■ WHAT IS BEING ASKED: Once the line containing "You are a computer-use agent. 1024x655" is found in the entries below, restate it and each following line word for word, stopping after the line containing "Instruction: Like the post with heart icon".

■ GIVEN INFORMATION:
========

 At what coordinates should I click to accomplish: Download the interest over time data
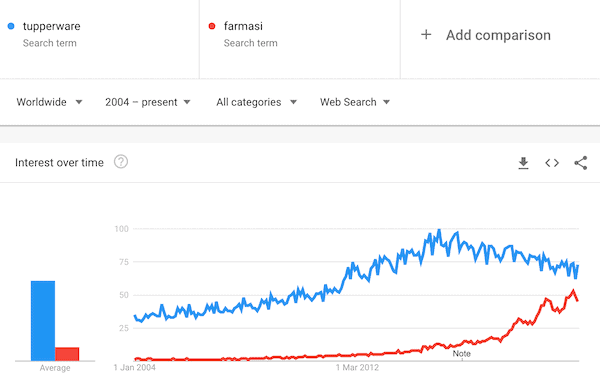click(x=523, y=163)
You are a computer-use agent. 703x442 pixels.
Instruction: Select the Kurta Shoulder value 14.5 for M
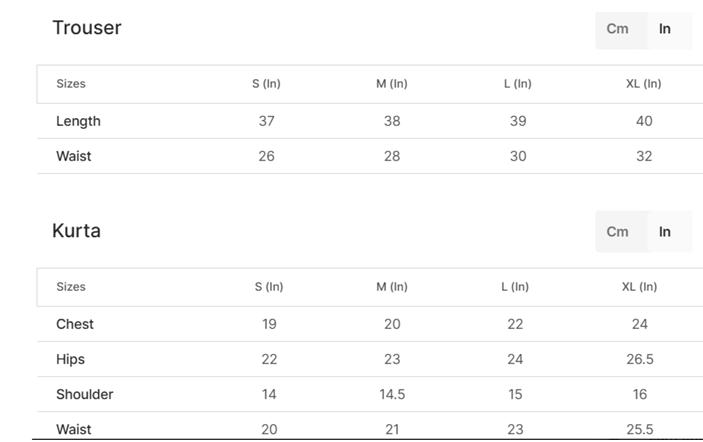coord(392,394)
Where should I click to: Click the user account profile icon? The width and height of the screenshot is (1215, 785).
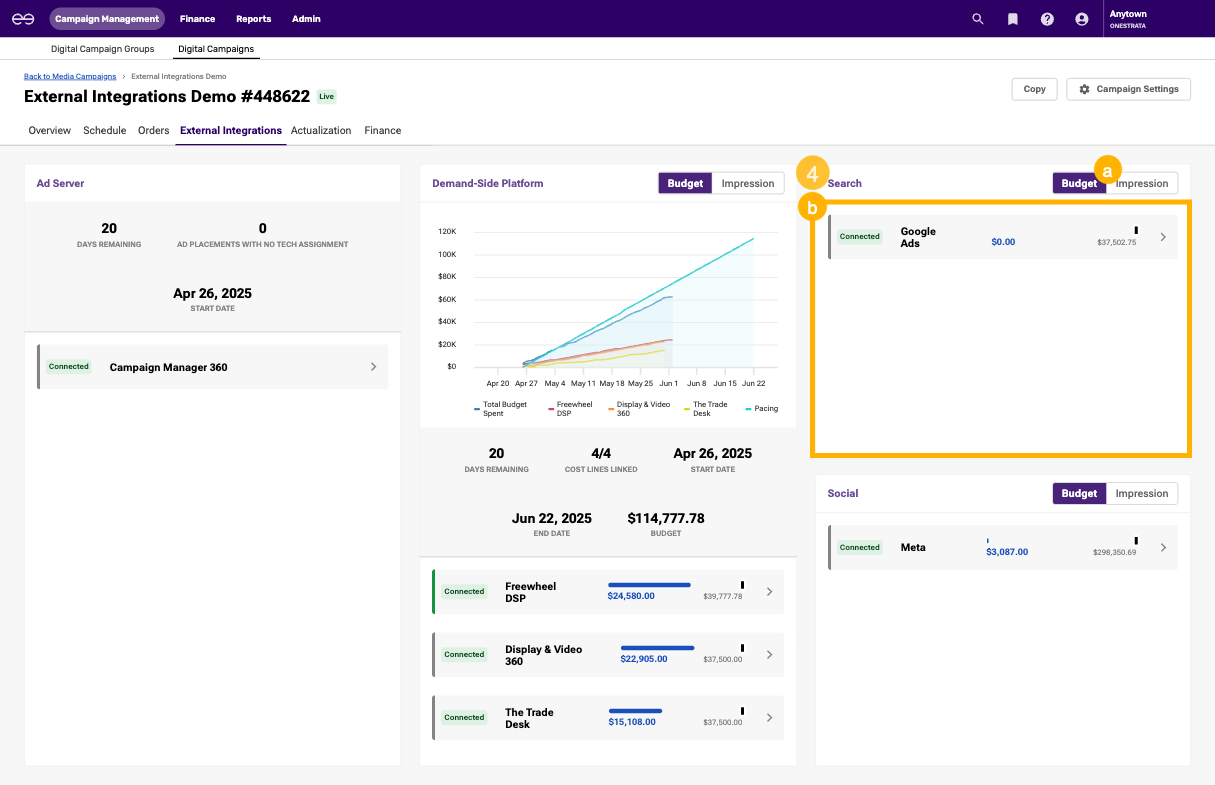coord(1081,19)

========

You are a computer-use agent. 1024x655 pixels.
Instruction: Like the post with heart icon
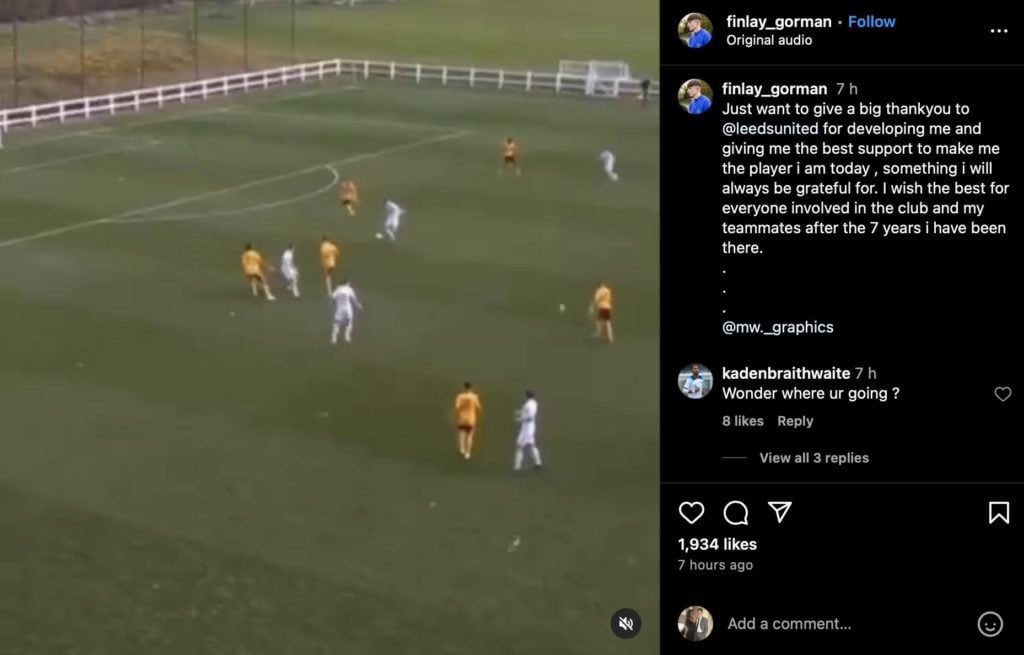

========

■ REPLY:
You are a computer-use agent. 1024x655 pixels.
Instruction: Like the post with heart icon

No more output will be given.